Heron & Crane
nytheatre.com review by Martin Denton
August 18, 2010
If you know a young person—between the age of, say, 3 and 10—who has never yet been to the theatre, then my advice is to quickly take him or her to Heron & Crane at the New York International Fringe Festival. (It only runs until August 21, so do this now!) I cannot think of a better way to introduce a child to the magic and energy of theatre than via this delightful show. And of course, kids who already know how cool theatre is are going to get a charge out of it, too.
That, certainly, was the verdict at the performance I attended: the two dozen or so small fry in the audience were engaged from start to finish, smiling and really participating because this is an interactive show that really means it. (The parents/grown-ups seemed to be having a hoot, too.)
Hailing from Austin Texas, DA! Theatre Collective specializes in programming for young people; co-directors Heather Huggins and Kirk German are both educators with a strong interest in storytelling (and Huggins studied at the Vakhtangov Theatre in Moscow, which perhaps is what led DA! to their interest in adapting their plays from Russian fairy tales). This one, written by German, is based on the tale of the friendship between two birds in a swamp. Miss Heron is neat, organized, and enjoys things like pie-making and leaf-raking; Mr. Crane, a newcomer to this particular neighborhood, is messy and free-spirited and likes to play with his toys and go sledding in the snow. Heron & Crane follows these two through an eventful year in which they make all kinds of mistakes as they struggle to get along. Finally, with the audience's help, they learn that differences as well as commonalities are important to a strong friendship.

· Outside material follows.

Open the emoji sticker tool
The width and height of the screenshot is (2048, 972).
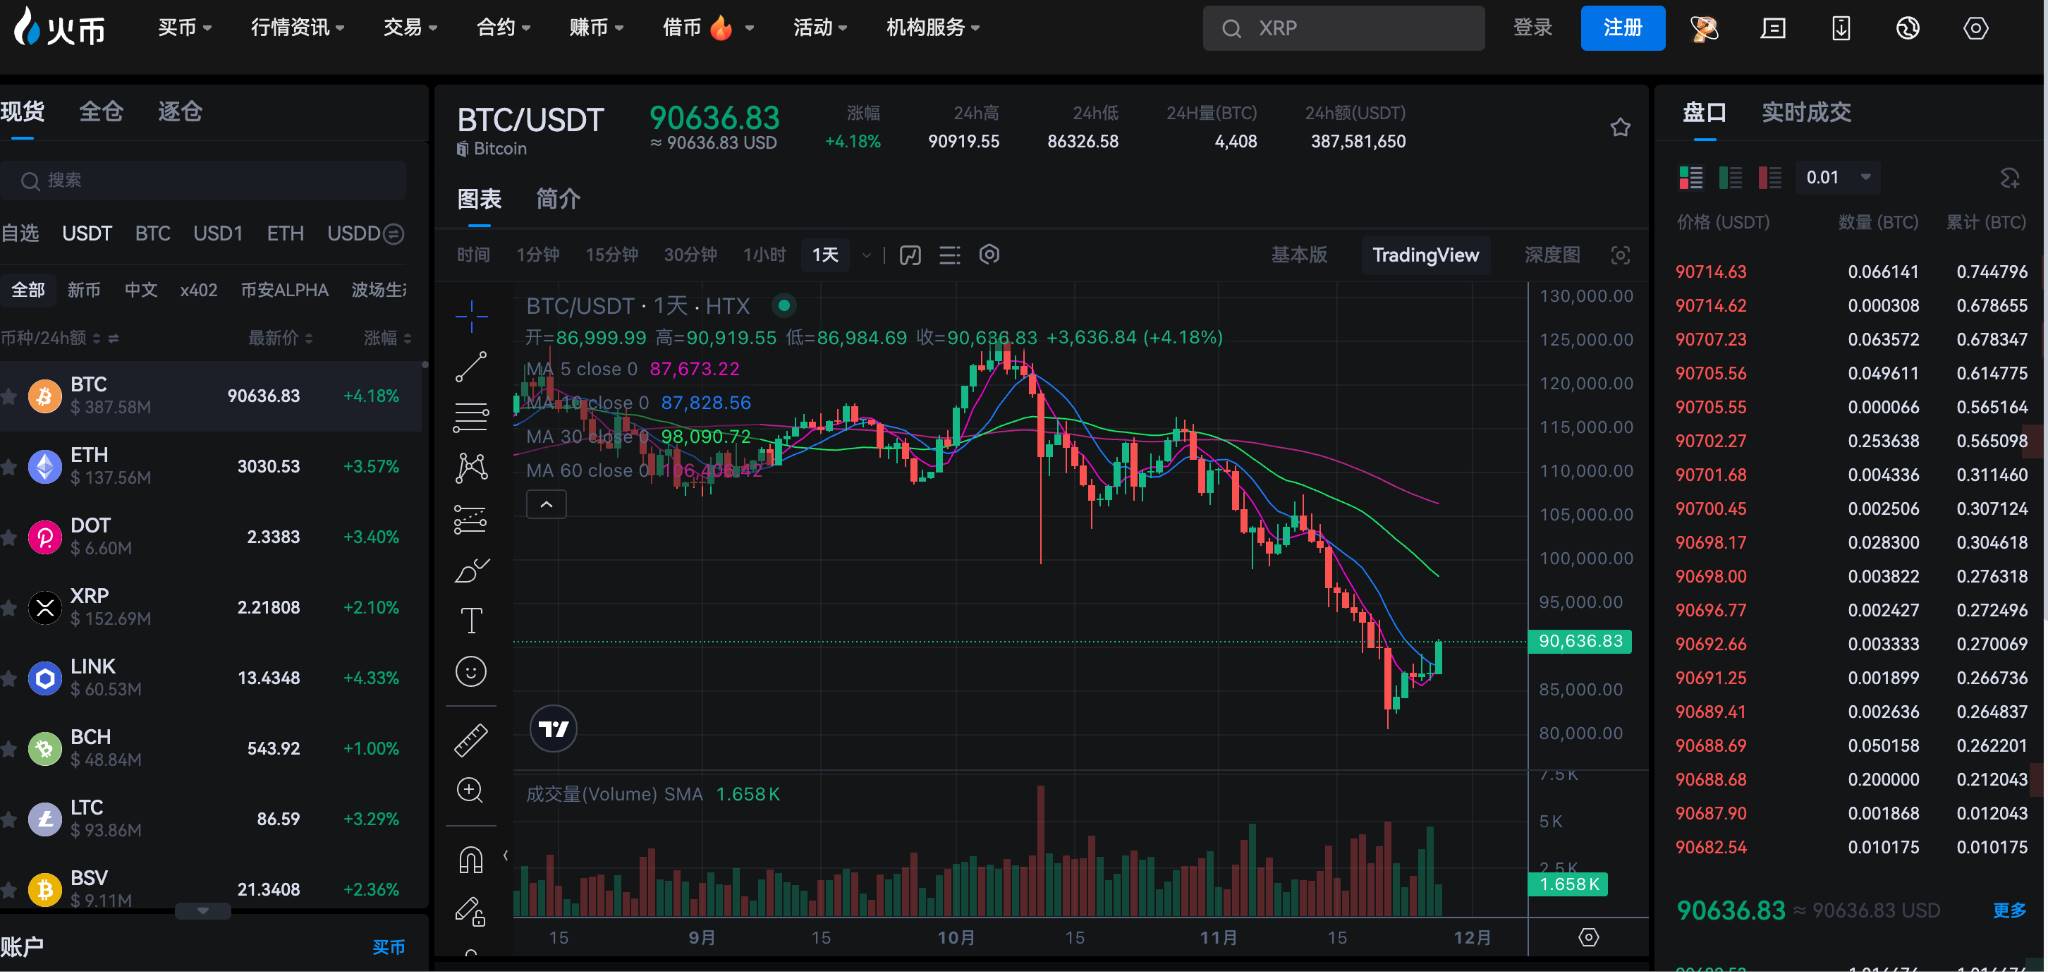471,672
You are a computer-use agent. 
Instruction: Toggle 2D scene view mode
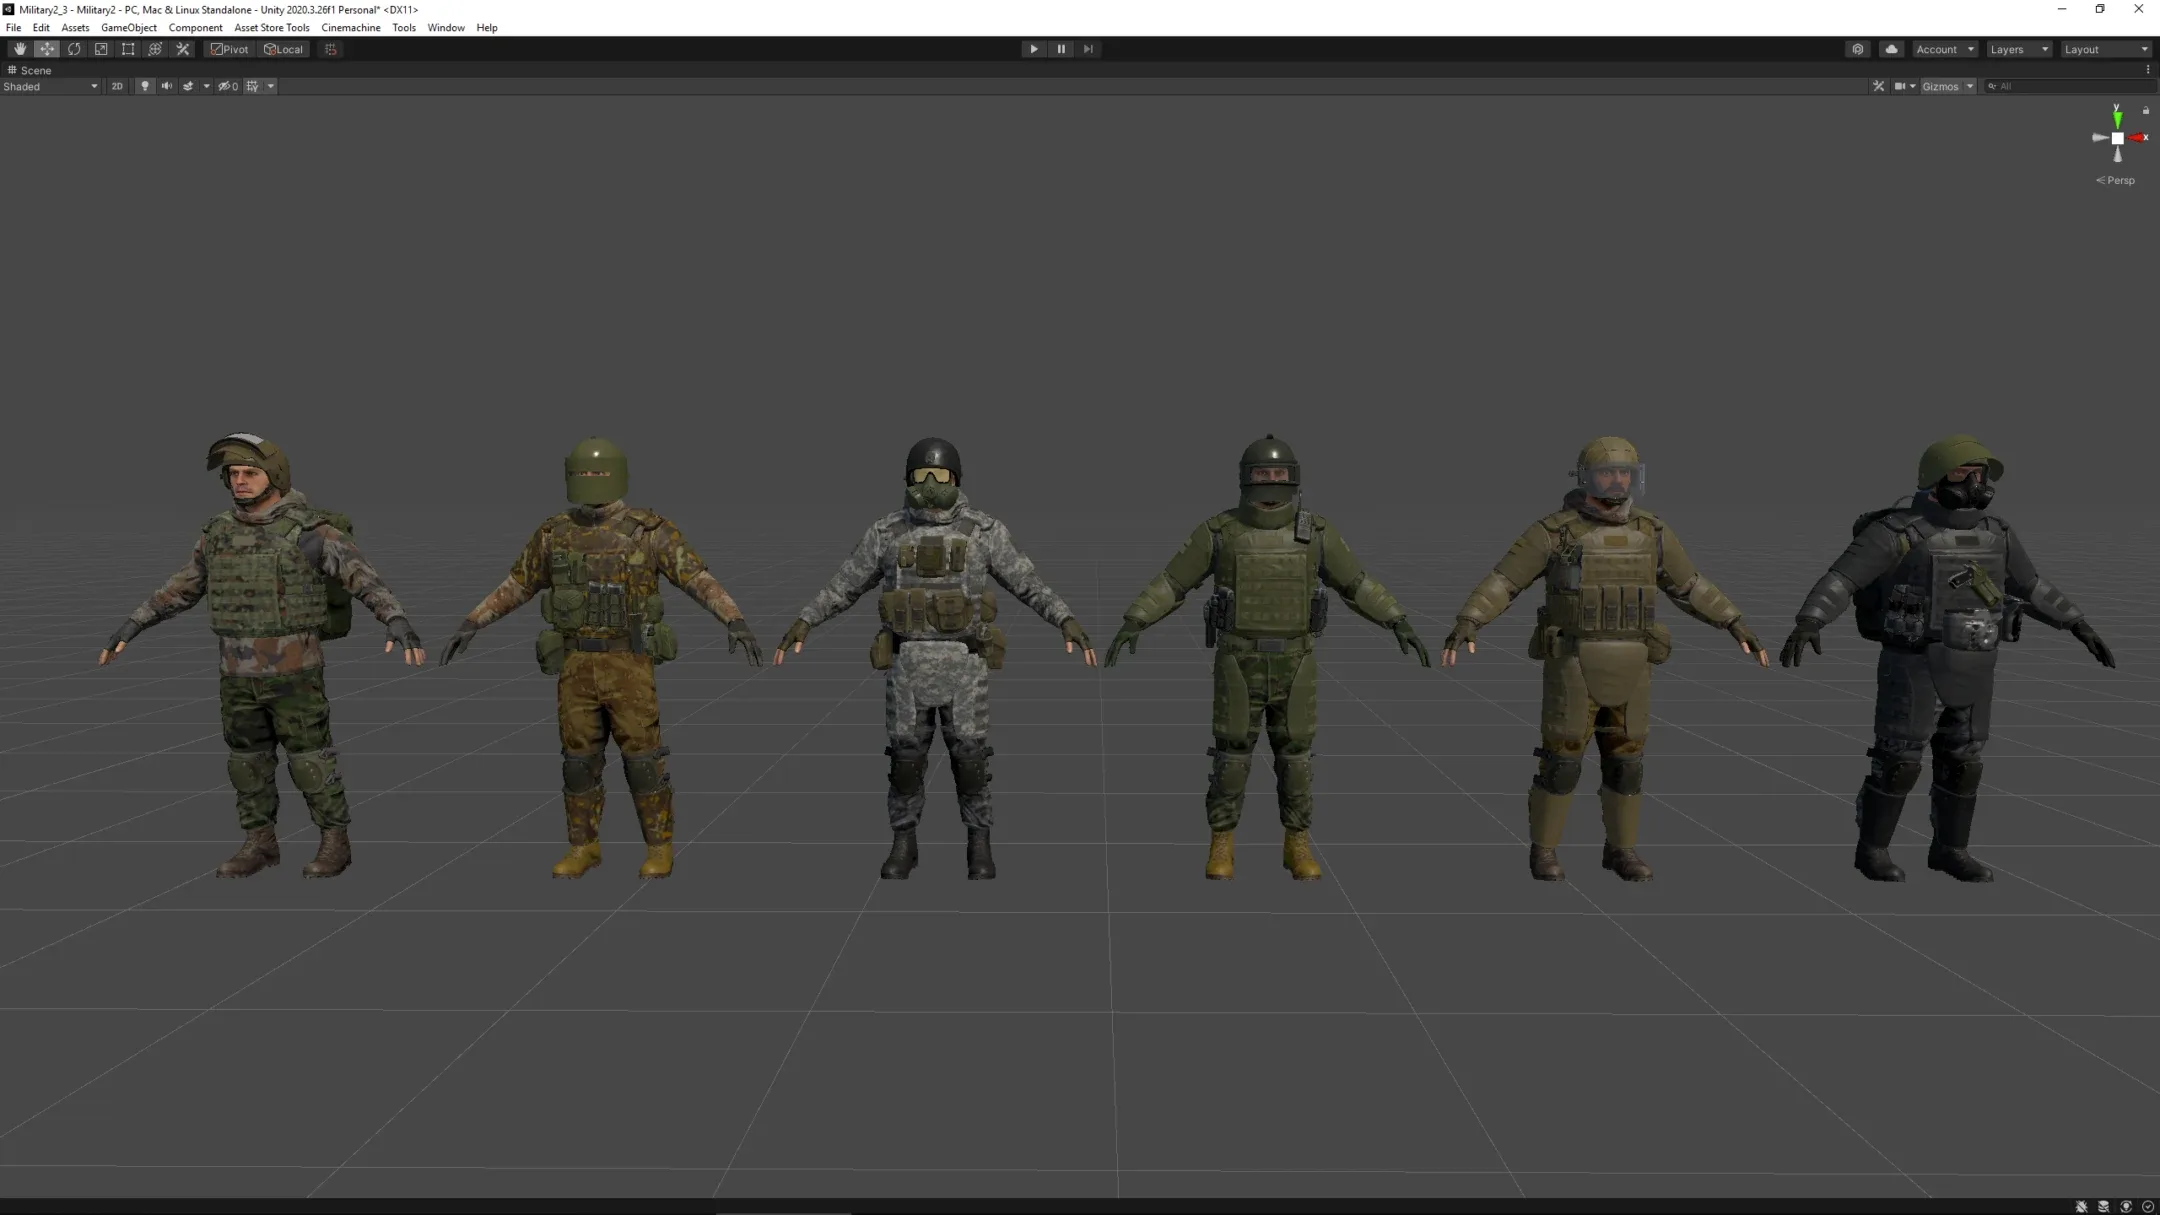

The performance itself is charming and inventive, and features the very graceful Lisa del Rosario as Heron (her moves are delightfully birdlike as she fishes and "flies" about the stage) and the endearingly goofy Jude Hickey as Crane (who plays this bird like the adorable but mischievous little brother we all either had or wished we had). They're accompanied by a three-piece band, and also frequently by the audience, who are coached pre-show in making the various swamp noises that the story requires: the whoosh of the wind, the buzzing of bees, and so on. Perhaps the most lovely moment in Heron & Crane comes when Hickey steps out of character to teach the audience how to make a storm, starting with anticipatory sounds of rubbing our hands together and then culminating in the big booms of slapping our knees furiously. Lovely.

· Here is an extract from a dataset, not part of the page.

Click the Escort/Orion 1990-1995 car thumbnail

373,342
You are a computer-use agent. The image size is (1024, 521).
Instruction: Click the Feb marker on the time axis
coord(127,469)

I was surprised that author/director German also interrupts the story near its end; he freezes the action and has a discussion with the kids in the auditorium about what problems the characters are having and how they might be solved. Far from being intrusive, this proved to be just as engaging as the rest of the show, and the kids were wonderfully willing participants in resolving Heron and Crane's dilemma about how to be friends. (I wonder, perhaps only slightly with tongue in cheek, if this might not be a useful technique at so-called adult shows, too.)
The proof, anyway, is in the pudding here: I watched a room full of youngsters take authentically active roles in the telling of this theatrical story, and all seemed quite satisfied as they trooped out. I hope we'll see our friends from DA! back in NYC again soon.